Now let’s learn how to:
- Update a submodule to the latest commit of its tracked branch
- Commit that pointer change in the parent repo
- Roll back to a previous commit if needed
- Add a submodule that tracks a specific branch
- Sync URLs when a submodule moves (e.g., GitHub → GitLab)
- Handle updates with
--mergeor--rebase
1) Update a submodule to the latest commit
If the submodule repository (e.g., logger) received new commits and you want them:
# Update all submodules to their latest remote-tracked commits
git submodule update --remote
Update only one submodule:
git submodule update --remote logger
If your team prefers a strategy on local changes inside the submodule, add one:
# Merge remote changes into local submodule worktree
git submodule update --remote --merge logger
# Or rebase your local submodule work on top of remote
git submodule update --remote --rebase logger
After the update, your parent repo sees the submodule pointer changed:
git status
# shows: modified: logger (new commits)
git add logger
git commit -m "logger: bump to latest version"
git push origin main
👉 GitHub will now show the submodule at the new commit. Your parent project remains pinned to this exact submodule commit until you change it again.
Visual: pointer moves forward
2) Roll back the submodule to a previous commit
If the latest version introduces breaking changes and you need to revert:
# Enter the submodule
cd logger
git log --oneline # find the older good commit (e.g., abc123)

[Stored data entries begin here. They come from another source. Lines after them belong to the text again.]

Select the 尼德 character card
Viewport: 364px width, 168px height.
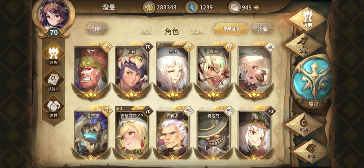(132, 71)
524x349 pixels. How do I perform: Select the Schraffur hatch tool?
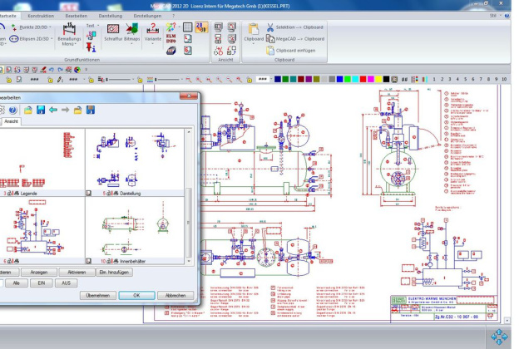point(112,31)
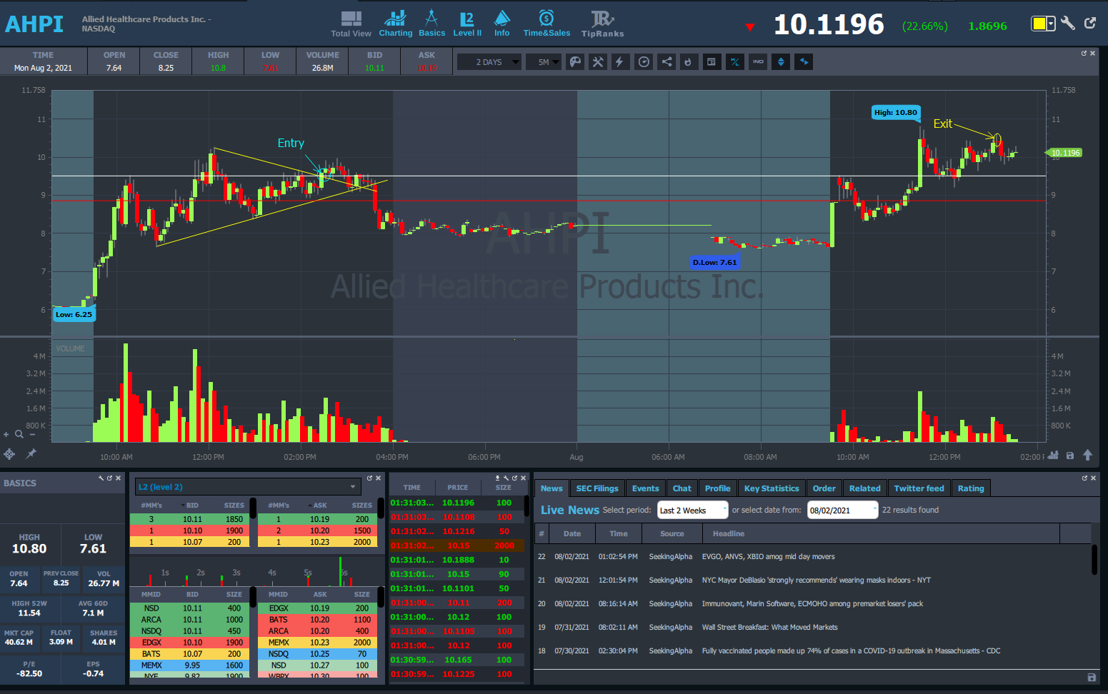The image size is (1108, 694).
Task: Open the chart color palette tool
Action: (x=575, y=62)
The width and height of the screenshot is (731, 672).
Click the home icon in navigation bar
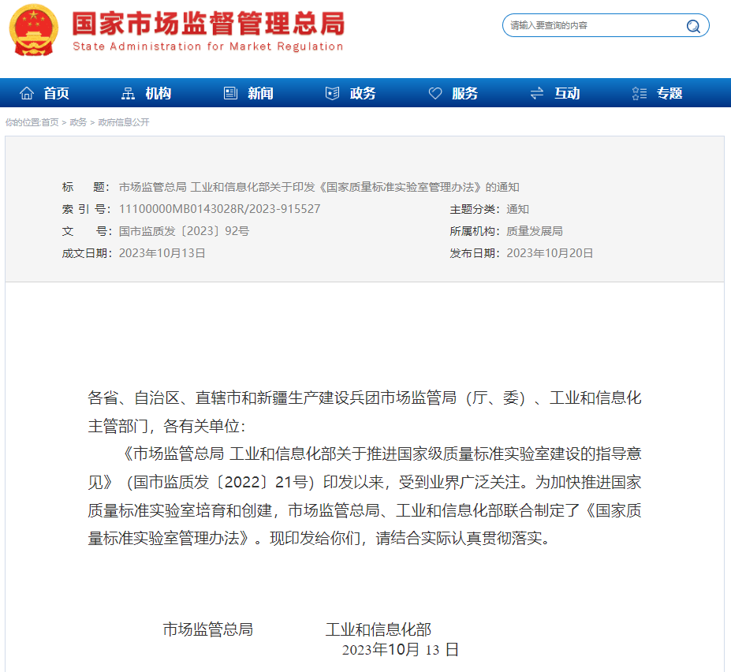point(25,92)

git checkout abc123 # detach to that commit
cd ..
# Record the pointer change in the parent repo
git add logger
git commit -m "logger: roll back to abc123"
git push origin main
Now the parent repo pins logger at the older (known-good) commit.
3) Track a specific branch when adding a submodule
By default, submodules point to a commit. You can also declare which branch to track for --remote updates:
git submodule add -b submodule git@github.com:user/test-git-hook.git git-test-hook
This writes the branch into .gitmodules:
[submodule "git-test-hook"]
path = git-test-hook
url = git@github.com:user/test-git-hook.git
branch = submodule
Commit the metadata:
git add .gitmodules git-test-hook
git commit -m "add submodule tracking 'submodule' branch"
git push origin main
Later, git submodule update --remote will pull from that declared branch.
4) Keep .gitmodules and .git/config in sync
Sometimes the submodule URL changes (e.g., GitHub → GitLab). You update the URL in .gitmodules, but your local .git/config still points to the old location.
Sync them:
git submodule sync
# or for a single submodule
git submodule sync -- git-test-hook
Verify:
cat .git/config # now shows the new URL under [submodule "..."]
5) Common update flows
With conflicts/local edits inside the submodule?
Use --merge or --rebase to integrate cleanly before committing the new pointer.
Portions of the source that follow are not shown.